Switching a & b has no effect

24 Aug 2010

Also, I've 'scoped the channels, they're switching correctly

25 Aug 2010

Can you print out the states you're getting using getCurrentState()?

This should determine why the pulse count isn't being updated properly.

25 Aug 2010

I'm an idiot... I was wired to A & /A, not A & B.... ughhh

Works fine. I'll let you know how it does at 2000rpm+

17 Oct 2010

on my MBED, pin 20 cannot be used, Although it compiles, a long serial error message gets sent out ?? any thaughts

Cheers Ceri.

17 Oct 2010

Hi Cheers Ceri. >>http://mbed.org/handbook/InterruptIn >>>Any of the numbered mbed pins can be used as an InterruptIn, except p19 and p20.

24 Oct 2010

Has anyone really tested this? I have simple code using the QEI modified to count on just one input. The counts are then printed to the PC serial port. The program stops printing at around 8Khz. Seems to me you might count at 500Khz, but there wouldn't be anything else happening.

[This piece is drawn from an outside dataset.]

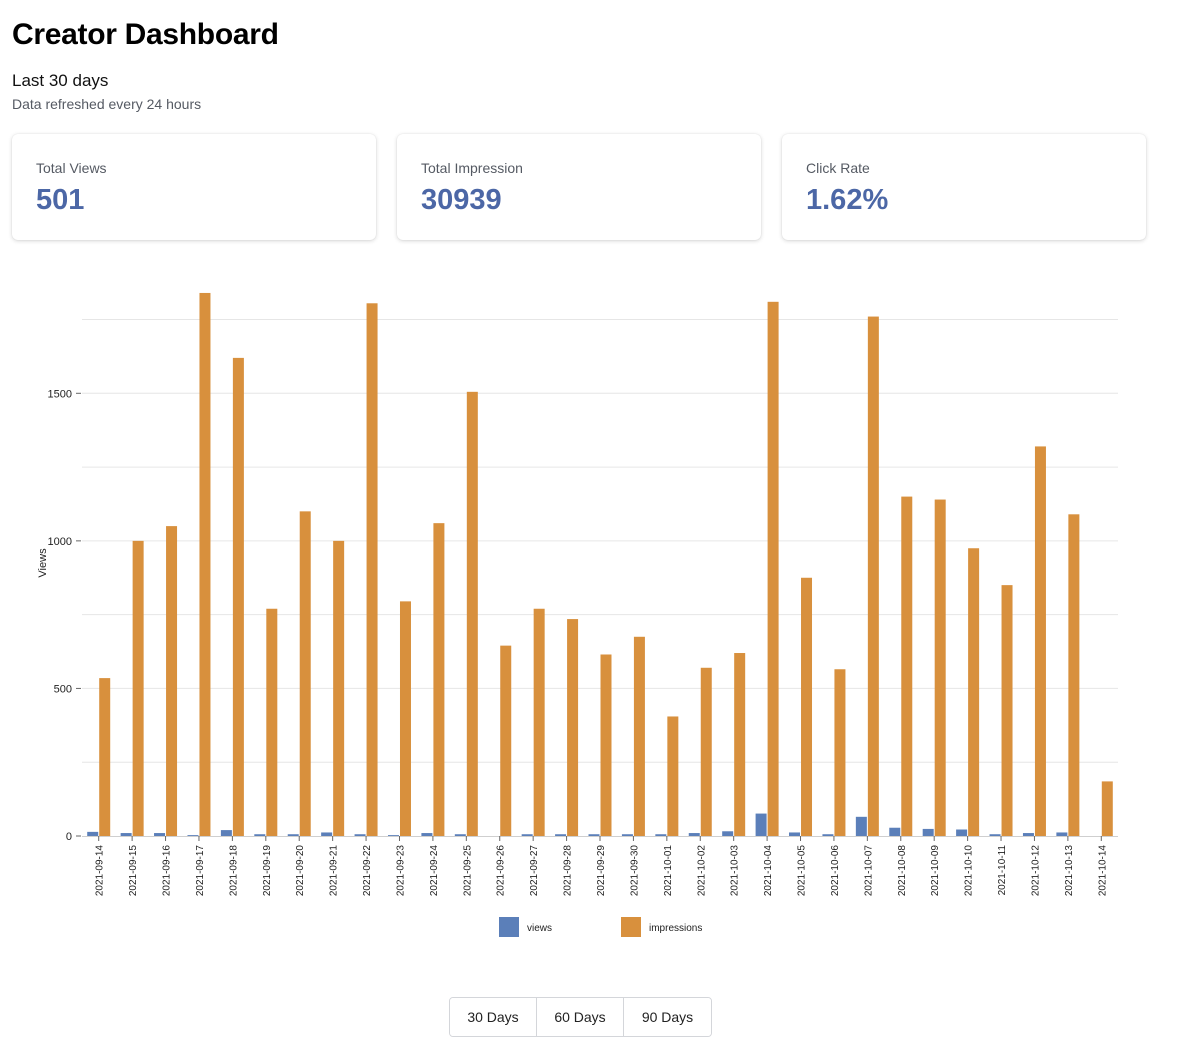 This screenshot has height=1057, width=1180. What do you see at coordinates (1070, 871) in the screenshot?
I see `x-tick-label: 2021-10-13` at bounding box center [1070, 871].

Subsequently, I have used the counter class presented in the InterruptIn documentation. It has the same limitations.

More importantly, is there a QEI library that uses the on-chip QEI, not a software one?

29 Oct 2010

user Jonathan Masters wrote:

More importantly, is there a QEI library that uses the on-chip QEI, not a software one?

I looked into making a library for the H/W QEI peripheral, but gave up when I found that the LPC1768 A input is physically attached to LED2, B to LED4 and the index is not attached to anything at all (P1.20, P1.23, P1.24 respectively).

Jim

26 Nov 2010

Mmm. Hobby/experimenter PCB designers keep making the same mistake. Hardwiring LED/resistors to pins. (The Arduino does the same on its pin13) This basically disables that pin from other uses because the electrical properties are now different from the other pins.

Making an LED flash is the hello-world! of MCUs. So, the reason to give beginners hardwired LEDs disappears after day-1. After that it is a matter of convenience.

An argument against providing jumpers or dip-switches to bypass the LEDs is cost - really! just put 2 empty through hole pads and a trace cut area and I'll do the rest myself.

Please. On the next design, bring out ALL usable LPC1768 pins to external DIP pins and let us figure out how to make most use of the microprocessor. Making the PCB longer to accommodate the additional pins may be needed.

The whole runtime error notification via Siren-lights is great, but NOT at the expense of accessing important features of the MCU. A suggestion, just make the status LED1 flash distinctly like SOS . . . _ _ _ . . . or something.

21 Jan 2011

user Jim Patterson wrote:

user Jonathan Masters wrote:

More importantly, is there a QEI library that uses the on-chip QEI, not a software one?

I looked into making a library for the H/W QEI peripheral, but gave up when I found that the LPC1768 A input is physically attached to LED2, B to LED4 and the index is not attached to anything at all (P1.20, P1.23, P1.24 respectively).

Jim

You could have a look at the hardware driver shown in my notebook http://mbed.org/users/hexley/libraries/QEI_hw/lk55sm, and look at the notes on how to connect to the mbed shown here http://mbed.org/users/hexley/notebook/qei_hw-interface-implementation-notes/

03 Nov 2011

Hi all! I am playing around with the encoders and they work fine. Is it possible to use an internal pull-up resistor on the A- and B- channel and connecting the common to ground? Now I have the common connected to plus (via an external 1 KOhm resistor) but I would like to use the internal pull-ups to reduce component count...

Regards, Willem Braat (Netherlands)

05 Mar 2012

Hi, I just wanted to say thanks for the very useful and easy to use library! Cheers!